Of the material below, only the lines from the line containing "Come posso pagare? (78, 1552)" down to the line containing "Pagamenti (170, 2078)" belong in the answer, written out exactly.

RECORDS FOR THE TASK
#####
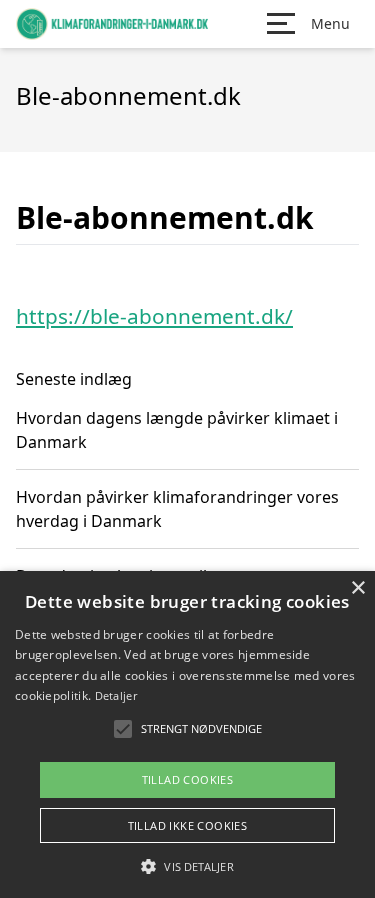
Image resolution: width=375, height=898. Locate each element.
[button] (187, 866)
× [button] (357, 588)
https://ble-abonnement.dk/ (154, 316)
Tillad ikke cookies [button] (188, 825)
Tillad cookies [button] (188, 779)
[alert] (187, 734)
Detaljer (116, 695)
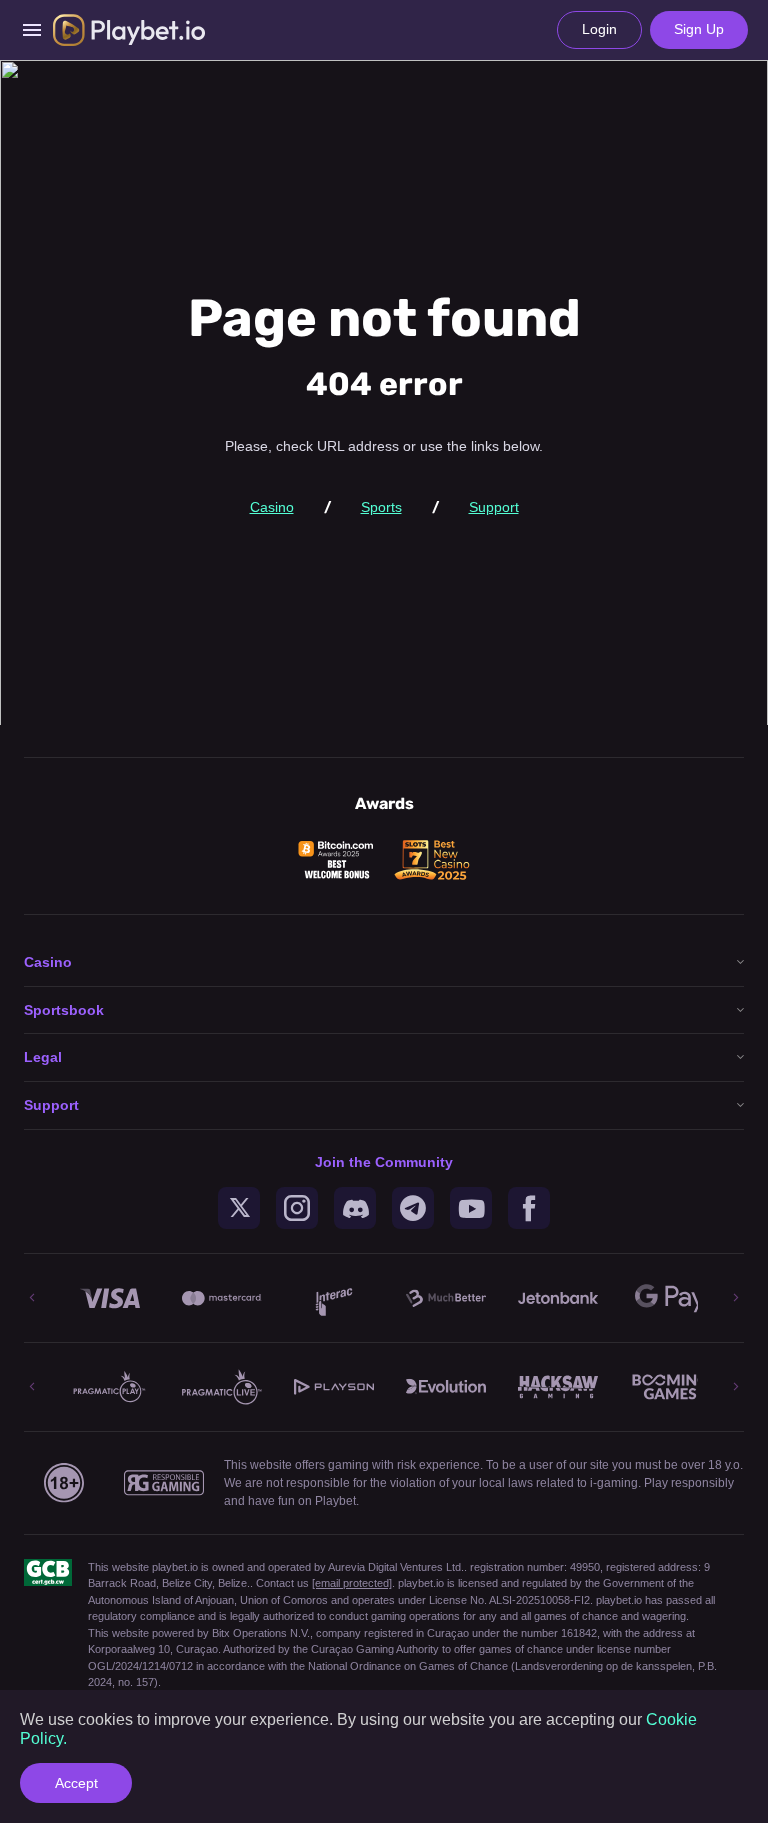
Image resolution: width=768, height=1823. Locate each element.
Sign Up (699, 29)
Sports (381, 507)
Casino (272, 507)
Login (599, 29)
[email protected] (352, 1583)
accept (76, 1783)
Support (494, 507)
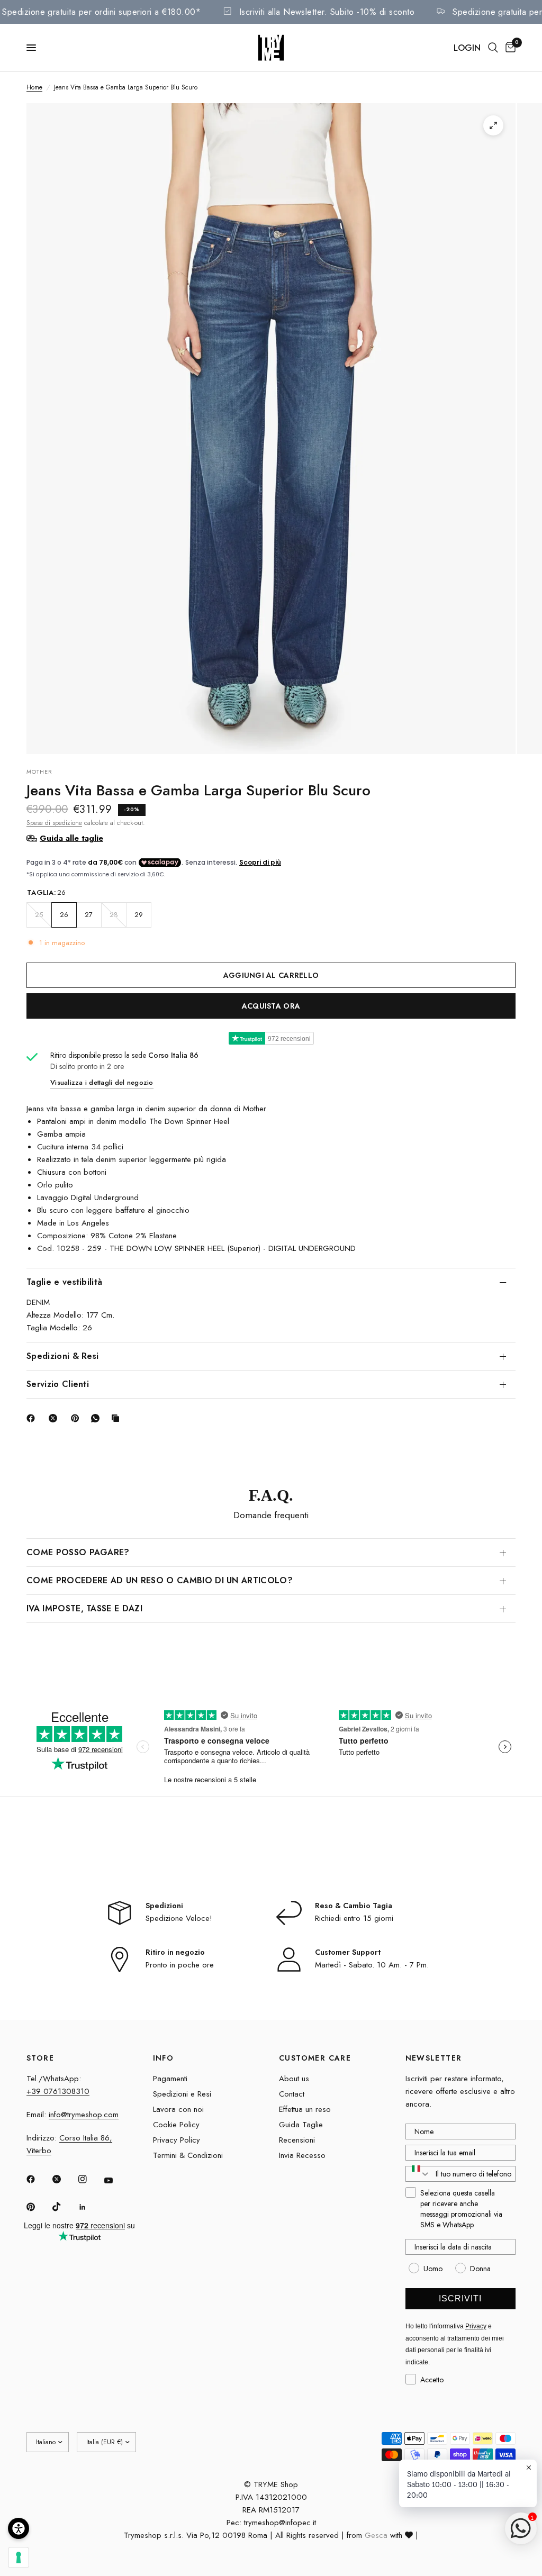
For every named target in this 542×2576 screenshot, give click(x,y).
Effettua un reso (305, 2109)
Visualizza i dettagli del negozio (101, 1082)
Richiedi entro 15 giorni (354, 1918)
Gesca (376, 2535)
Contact (291, 2094)
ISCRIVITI (460, 2298)
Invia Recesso (302, 2155)
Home (34, 87)
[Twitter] (64, 2179)
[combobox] (418, 2173)
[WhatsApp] (97, 1418)
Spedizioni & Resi (62, 1356)
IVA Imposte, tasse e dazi (84, 1608)
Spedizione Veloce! (179, 1918)
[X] (55, 1418)
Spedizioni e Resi (182, 2094)
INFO (163, 2058)
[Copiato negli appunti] (117, 1418)
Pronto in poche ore (180, 1965)
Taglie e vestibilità (64, 1282)
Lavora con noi (178, 2109)
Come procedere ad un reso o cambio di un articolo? (159, 1580)
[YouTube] (116, 2180)
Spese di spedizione (54, 823)
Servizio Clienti (57, 1384)
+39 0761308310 (57, 2091)
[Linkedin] (90, 2207)
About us (294, 2078)
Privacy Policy (176, 2140)
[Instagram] (90, 2179)
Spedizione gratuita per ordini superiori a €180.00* (124, 11)
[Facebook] (32, 1418)
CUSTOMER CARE (315, 2058)
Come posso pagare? (78, 1552)
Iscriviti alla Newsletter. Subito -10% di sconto (349, 11)
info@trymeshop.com (84, 2114)
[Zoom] (493, 125)
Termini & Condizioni (188, 2155)
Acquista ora (271, 1006)
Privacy (475, 2326)
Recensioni (297, 2140)
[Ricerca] (493, 47)
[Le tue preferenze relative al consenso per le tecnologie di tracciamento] (18, 2557)
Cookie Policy (176, 2124)
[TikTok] (64, 2206)
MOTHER (39, 771)
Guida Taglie (301, 2124)
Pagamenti (170, 2078)
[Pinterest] (77, 1418)
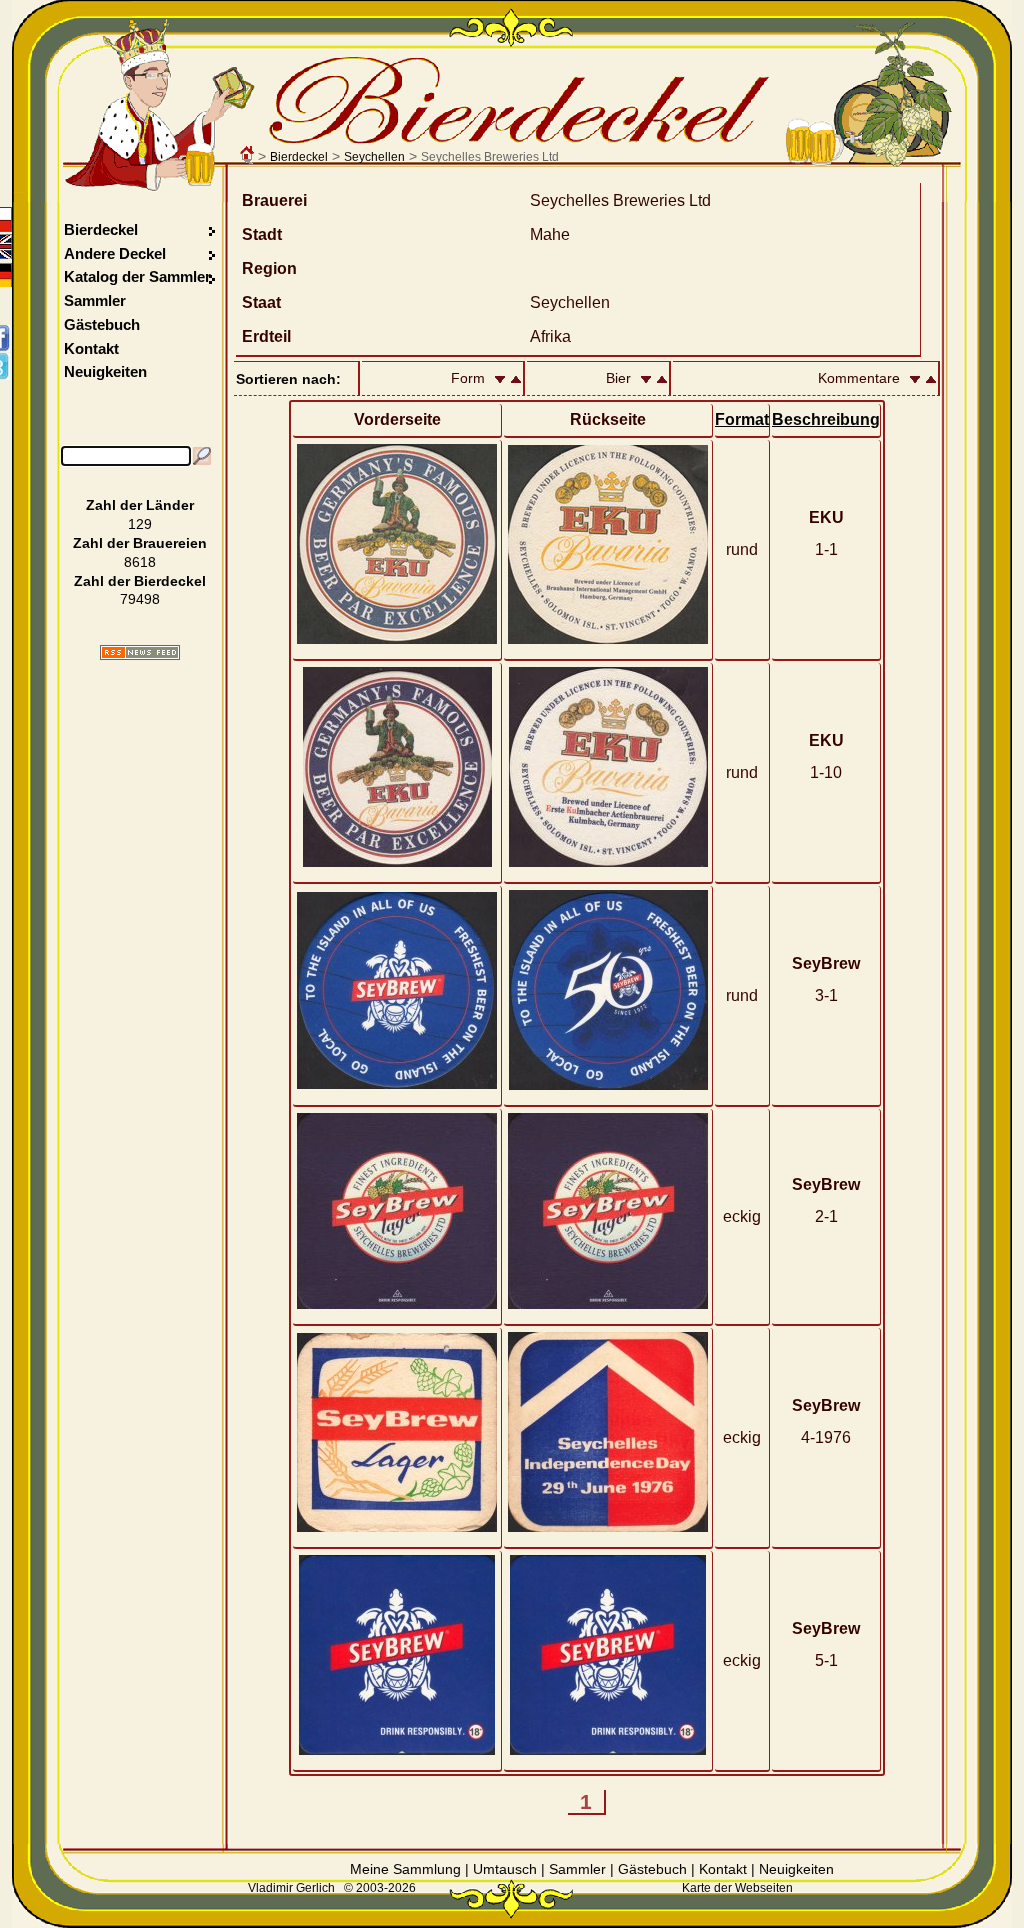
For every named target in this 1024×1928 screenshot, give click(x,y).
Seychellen (374, 157)
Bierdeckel (299, 157)
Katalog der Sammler (137, 276)
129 (140, 524)
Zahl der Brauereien (140, 543)
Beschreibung (826, 419)
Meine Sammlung (405, 1869)
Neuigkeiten (105, 371)
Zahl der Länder (140, 505)
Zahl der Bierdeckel (140, 581)
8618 (140, 562)
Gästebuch (102, 324)
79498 (140, 599)
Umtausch (505, 1869)
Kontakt (91, 348)
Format (742, 419)
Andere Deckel (115, 253)
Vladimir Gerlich (291, 1888)
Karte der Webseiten (737, 1888)
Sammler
#####
SOLUTION TO THIS TASK
Come posso pagare? (78, 1552)
Iscriviti alla Newsletter. Subito -10% di sconto (349, 11)
info@trymeshop.com (84, 2114)
[Zoom] (493, 125)
Termini & Condizioni (188, 2155)
Acquista ora (271, 1006)
Privacy (475, 2326)
Recensioni (297, 2140)
[Ricerca] (493, 47)
[Le tue preferenze relative al consenso per le tecnologie di tracciamento] (18, 2557)
Cookie Policy (176, 2124)
[TikTok] (64, 2206)
MOTHER (39, 771)
Guida Taglie (301, 2124)
Pagamenti (170, 2078)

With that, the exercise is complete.